Queer rights have made a big leap forward in Australia. In a short space of time, a number of legal advances have been introduced including recognition of relationships, alterations to identity documents, and a broader tolerance towards some sexual practices.
Despite this, queer youth are still among some of the most likely Australians to suffer from mental illness, and attempt suicide.
When accessing mental health services, upon arriving at a clinic you are often required to complete a form providing your personal information. This typically includes questions relating to sex and/or gender, usually with only two available options: M or F. We live in a world where not everyone falls into these fixed binaries.
When I explain this to administrative staff, the most common response is “We’re too busy to make those changes.” So I grimace, tick the box labelled ‘M’, and wait for my name to be called.
As a genderqueer person who has been through the mental healthcare system, I often question whether I should give over my identity when seeking support. I have to weigh up whether I have the energy reserves to deal with a derailed conversation, discussing how I came to this identity, who I am attracted to, and what kind of genitals hide between my denim-clad legs; all so I can have a one-hour session to deal with my depression and anxiety.
When I have come out to say that I don’t fit the gender binary, the conversation shifts away from what I need: that is, to be seen and heard.
The privilege I have is that I look like your typical cisgender white dude. It would be easy for me to avoid explaining my gender, and why it bothers me that I am excluded from the binary tick-boxes. I don’t perform my gender as often as I’d like, out of a mixture of fear and apathy.
I’m thankful and lucky that I have a supportive community around me of colleagues and friends, who are equal parts understanding and accepting.
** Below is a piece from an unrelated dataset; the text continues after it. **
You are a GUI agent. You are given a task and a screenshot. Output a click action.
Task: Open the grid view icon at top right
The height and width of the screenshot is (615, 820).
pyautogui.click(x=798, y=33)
But it’s still frustrating to silence one part of myself in order to make another visible. When I have to fit a gender norm I don’t bring myself to the discussion, I just bring what I feel I am expected to give.
Queerness holds a respective place within each self-identifying individual, and must be recognised in its entirety. The implementation of safe spaces and focused services, though important and marked improvements to the system, are limited to those who can access them. We all need to feel safe, that we belong, and that the person listening to us is doing so without judgement.
My experiences do not speak for everyone, and not all people in the mental health sector are dismissive and ignorant. This is just one gap in a system that can be improved. When I go to see a professional, I want all of me to be seen. I need to be respected as a whole person, and not limited to my gender or my diagnosis.
Let me be seen, and let me be heard, because I am here.
Jacob Thomas is the Manager of Business Development at It Gets Better Australia. They live in Melbourne, and recently graduated from Monash University with a BA in Sociology and Gender Studies.